Quem é baiano -ou teve infância na Bahia- lembra do brinquedinho que foi febre na nossa adolescência, o bate-bate. Duas bolinhas presas a um cordão que se chocam fazendo um barulinho repetitivo insuportável. Ah, e algumas manchas roxas no punho. Isso porque as bolinhas, quase sempre, batiam no braço (e não na outra bolinha, como deveria ser).
Pois bem, nesse verão a gente descobriu que o tal do bate-bate voltou. E claro que Gabriel pediu o seu de presente. E claro que o toc, toc, toc das bolinhas permanecem até hoje em meus ouvidos. Segundo minha irmã Bia, o brinquedo voltou na moda por causa de uma música de axé (ah vá!) de algum grupo baiano que eu não lembro o nome.

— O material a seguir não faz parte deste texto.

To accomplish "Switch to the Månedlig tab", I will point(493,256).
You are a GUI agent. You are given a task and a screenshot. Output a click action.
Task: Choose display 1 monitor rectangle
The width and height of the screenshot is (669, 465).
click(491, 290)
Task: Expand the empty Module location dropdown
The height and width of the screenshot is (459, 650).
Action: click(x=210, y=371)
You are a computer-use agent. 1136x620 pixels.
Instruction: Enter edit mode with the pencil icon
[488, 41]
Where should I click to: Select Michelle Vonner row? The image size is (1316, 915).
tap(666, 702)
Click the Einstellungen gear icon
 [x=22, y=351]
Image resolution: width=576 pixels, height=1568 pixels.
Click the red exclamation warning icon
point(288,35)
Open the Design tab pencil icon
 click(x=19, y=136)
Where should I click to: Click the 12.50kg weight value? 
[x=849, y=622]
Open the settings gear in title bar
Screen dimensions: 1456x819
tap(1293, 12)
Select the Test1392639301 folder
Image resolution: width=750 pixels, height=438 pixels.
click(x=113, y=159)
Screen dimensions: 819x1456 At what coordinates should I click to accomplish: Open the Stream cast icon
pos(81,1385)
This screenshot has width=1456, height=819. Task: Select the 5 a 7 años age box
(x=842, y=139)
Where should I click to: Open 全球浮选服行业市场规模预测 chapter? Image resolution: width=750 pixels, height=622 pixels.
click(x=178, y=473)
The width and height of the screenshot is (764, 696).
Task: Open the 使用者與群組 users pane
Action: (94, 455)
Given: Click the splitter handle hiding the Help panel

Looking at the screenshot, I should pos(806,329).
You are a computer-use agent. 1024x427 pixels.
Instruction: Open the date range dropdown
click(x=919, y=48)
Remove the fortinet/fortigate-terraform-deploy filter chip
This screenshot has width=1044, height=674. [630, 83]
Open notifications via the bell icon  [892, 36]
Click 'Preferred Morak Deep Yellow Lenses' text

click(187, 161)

Mas como o tempo só conta a favor da tecnologia, o bate-bate de hoje tem bolinhas de plástico levinhas (eu ainda juro que as do nosso tempo eram feitas de cimento, de tão pesadas. Mas há quem diga que eram de acrílico), que fazem um som ainda mais fino. Sim, mais irritante também. Ah, e na Praia do Forte custa R$ 10. Enquanto na Lapa, segundo a mesma irmã Bia, é possivel comprar o brinquedo por R$ 3. Coisa pra turista??? Claro que não…. rs
Sei que o tal brinquedo já está na mala, junto com os favoritos de Gabriel. E chegará sexta-feira em São Paulo. Aí será um tal de toc, toc, toc, toc, toc sem fim! Mas que é bonitinho ver a felicidade dele acertando fazer as bolinhas se baterem, isso é! eu até esqueço do som!